## EXERCISE BRIEF
Write out all the data again, exactly as shown.

## MATERIAL FOR THIS EXERCISE
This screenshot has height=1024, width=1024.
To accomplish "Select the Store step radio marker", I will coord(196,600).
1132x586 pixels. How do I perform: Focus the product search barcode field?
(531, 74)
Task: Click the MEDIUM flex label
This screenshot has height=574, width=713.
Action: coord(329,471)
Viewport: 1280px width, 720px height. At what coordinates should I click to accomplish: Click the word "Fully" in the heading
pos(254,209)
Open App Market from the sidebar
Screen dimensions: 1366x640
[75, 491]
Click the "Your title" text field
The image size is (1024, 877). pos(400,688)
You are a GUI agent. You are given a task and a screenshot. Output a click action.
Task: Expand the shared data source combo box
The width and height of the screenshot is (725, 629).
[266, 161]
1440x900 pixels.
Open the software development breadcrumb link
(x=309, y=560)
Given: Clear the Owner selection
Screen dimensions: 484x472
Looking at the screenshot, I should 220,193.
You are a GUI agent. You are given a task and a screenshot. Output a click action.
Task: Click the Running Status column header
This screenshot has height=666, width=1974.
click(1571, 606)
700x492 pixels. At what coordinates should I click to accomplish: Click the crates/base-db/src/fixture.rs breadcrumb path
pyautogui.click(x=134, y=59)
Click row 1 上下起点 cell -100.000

## TASK ANSWER
This screenshot has height=1024, width=1024.
To accomplish "Select the Store step radio marker", I will coord(196,600).
1132x586 pixels. How do I perform: Focus the product search barcode field?
(531, 74)
Task: Click the MEDIUM flex label
This screenshot has height=574, width=713.
Action: coord(329,471)
Viewport: 1280px width, 720px height. At what coordinates should I click to accomplish: Click the word "Fully" in the heading
pos(254,209)
Open App Market from the sidebar
Screen dimensions: 1366x640
[75, 491]
Click the "Your title" text field
The image size is (1024, 877). pos(400,688)
You are a GUI agent. You are given a task and a screenshot. Output a click action.
Task: Expand the shared data source combo box
The width and height of the screenshot is (725, 629).
[266, 161]
1440x900 pixels.
Open the software development breadcrumb link
(x=309, y=560)
Given: Clear the Owner selection
Screen dimensions: 484x472
Looking at the screenshot, I should 220,193.
You are a GUI agent. You are given a task and a screenshot. Output a click action.
Task: Click the Running Status column header
This screenshot has height=666, width=1974.
click(1571, 606)
700x492 pixels. At what coordinates should I click to accomplish: Click the crates/base-db/src/fixture.rs breadcrumb path
pyautogui.click(x=134, y=59)
Click row 1 上下起点 cell -100.000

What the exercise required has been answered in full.